Records contained in a dataset
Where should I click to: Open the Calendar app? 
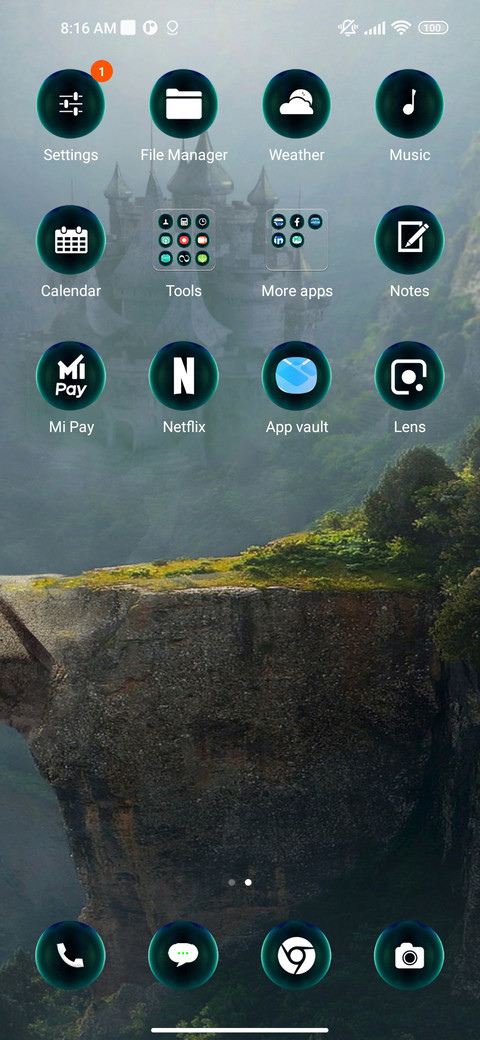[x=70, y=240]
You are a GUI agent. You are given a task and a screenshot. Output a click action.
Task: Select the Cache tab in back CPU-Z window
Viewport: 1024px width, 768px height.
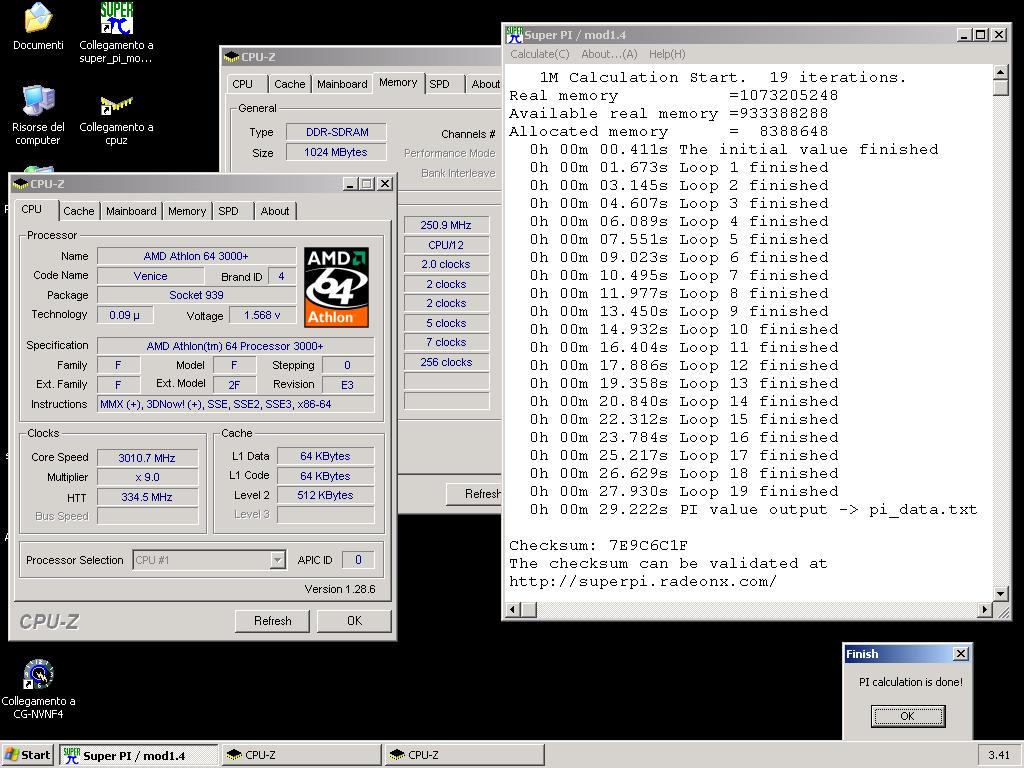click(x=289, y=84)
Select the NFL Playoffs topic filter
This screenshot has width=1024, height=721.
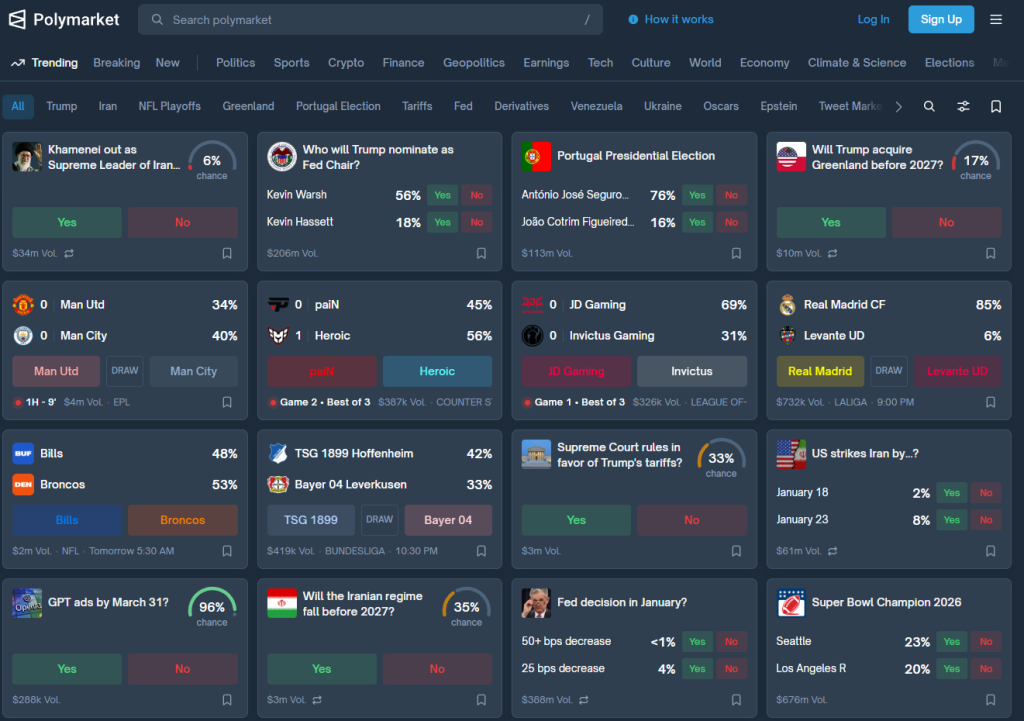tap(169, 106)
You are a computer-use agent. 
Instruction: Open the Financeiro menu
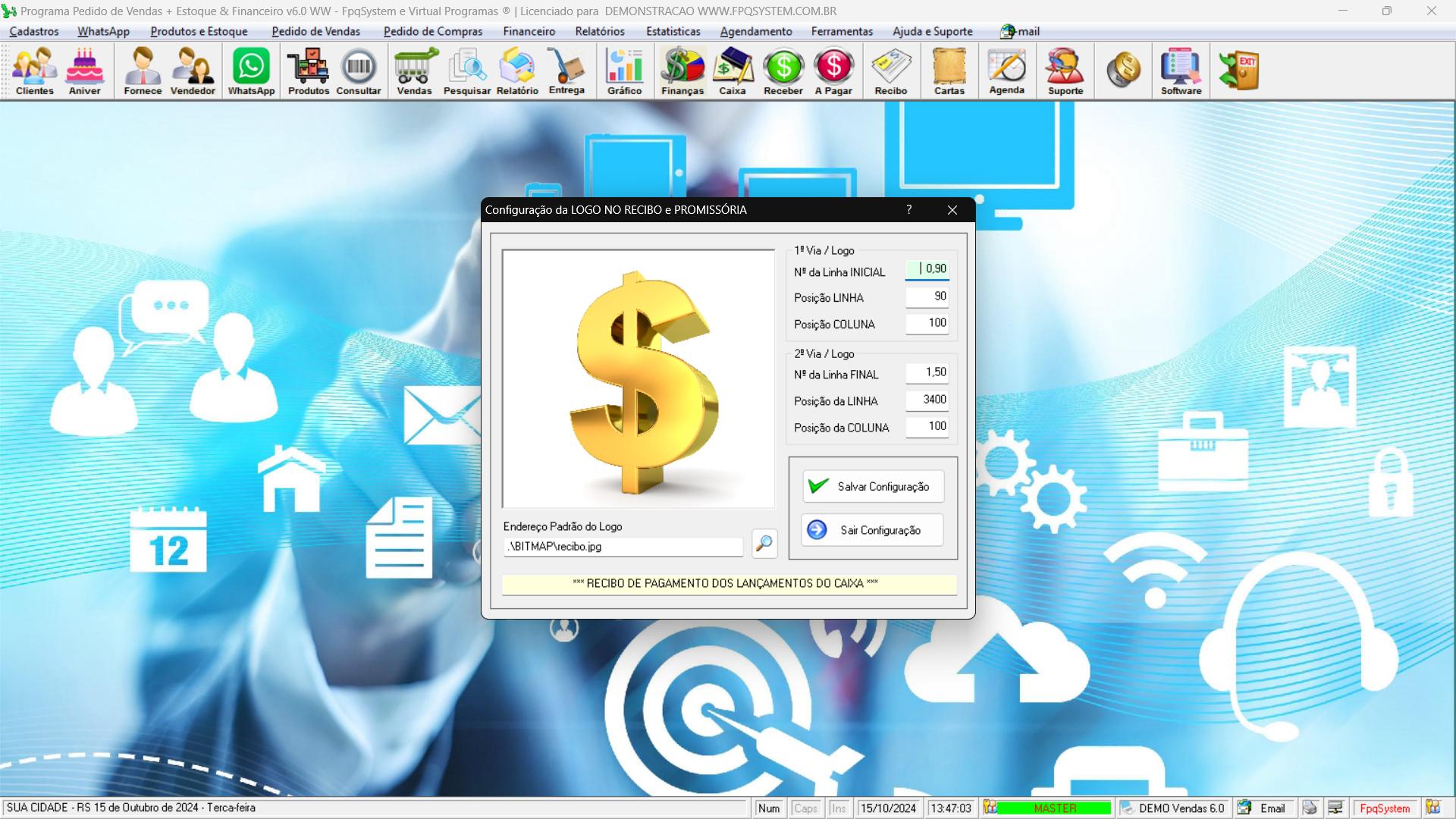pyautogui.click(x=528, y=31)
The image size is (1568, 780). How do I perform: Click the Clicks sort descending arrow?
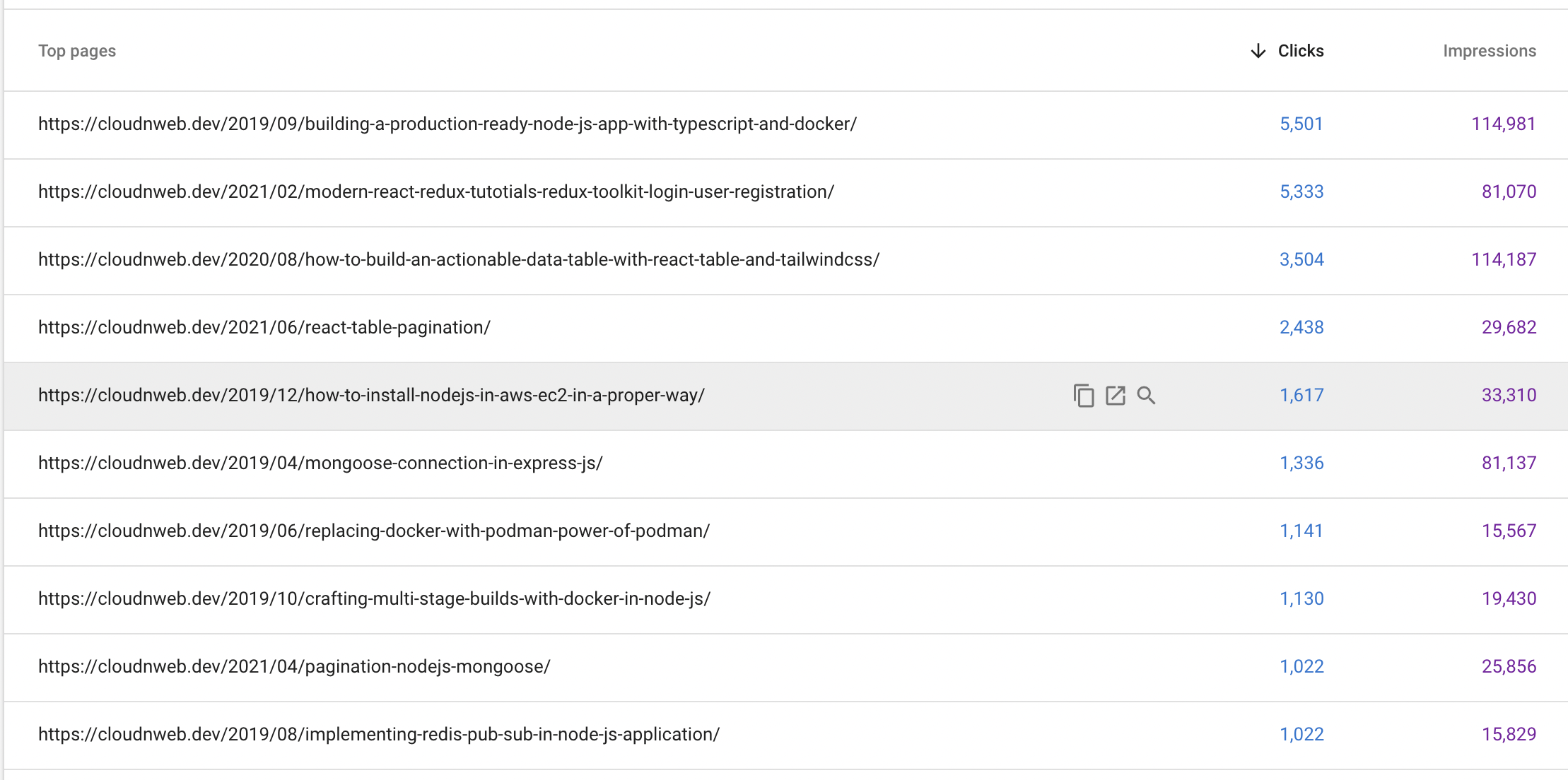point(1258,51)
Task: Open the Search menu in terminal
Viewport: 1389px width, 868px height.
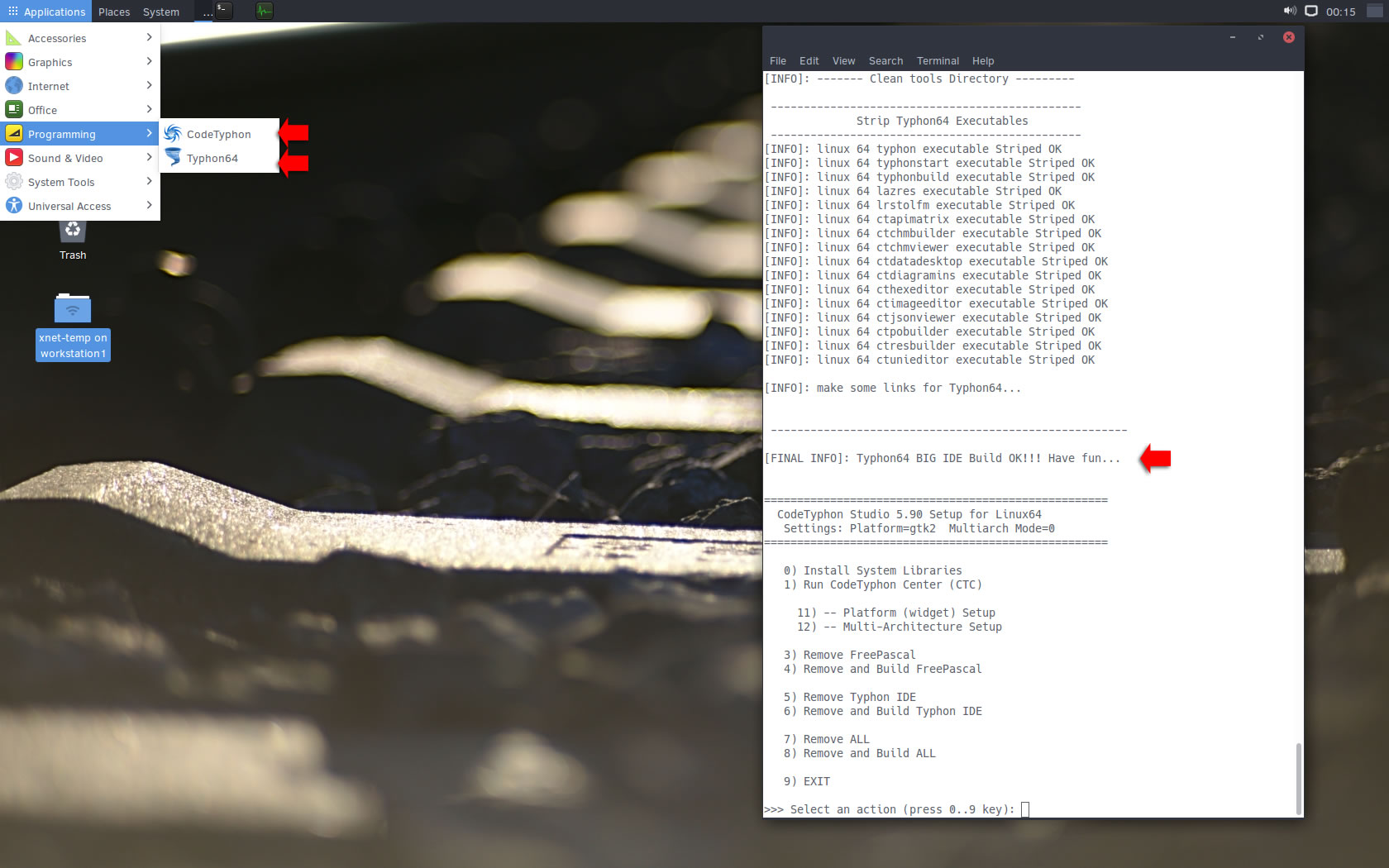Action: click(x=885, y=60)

> TASK DESCRIPTION:
Once the line containing "This screenshot has width=1024, height=721." is found, transcribe it and every line after it to the end of the records, exactly and with no pictures.

> RESULT FOR THIS EXERCISE:
This screenshot has width=1024, height=721.
tap(169, 106)
You are a computer-use agent. 
Instruction: Open the Financeiro menu
pyautogui.click(x=528, y=31)
The image size is (1568, 780). How do I perform: Click the Clicks sort descending arrow?
point(1258,51)
Task: Open the Search menu in terminal
Viewport: 1389px width, 868px height.
Action: click(x=885, y=60)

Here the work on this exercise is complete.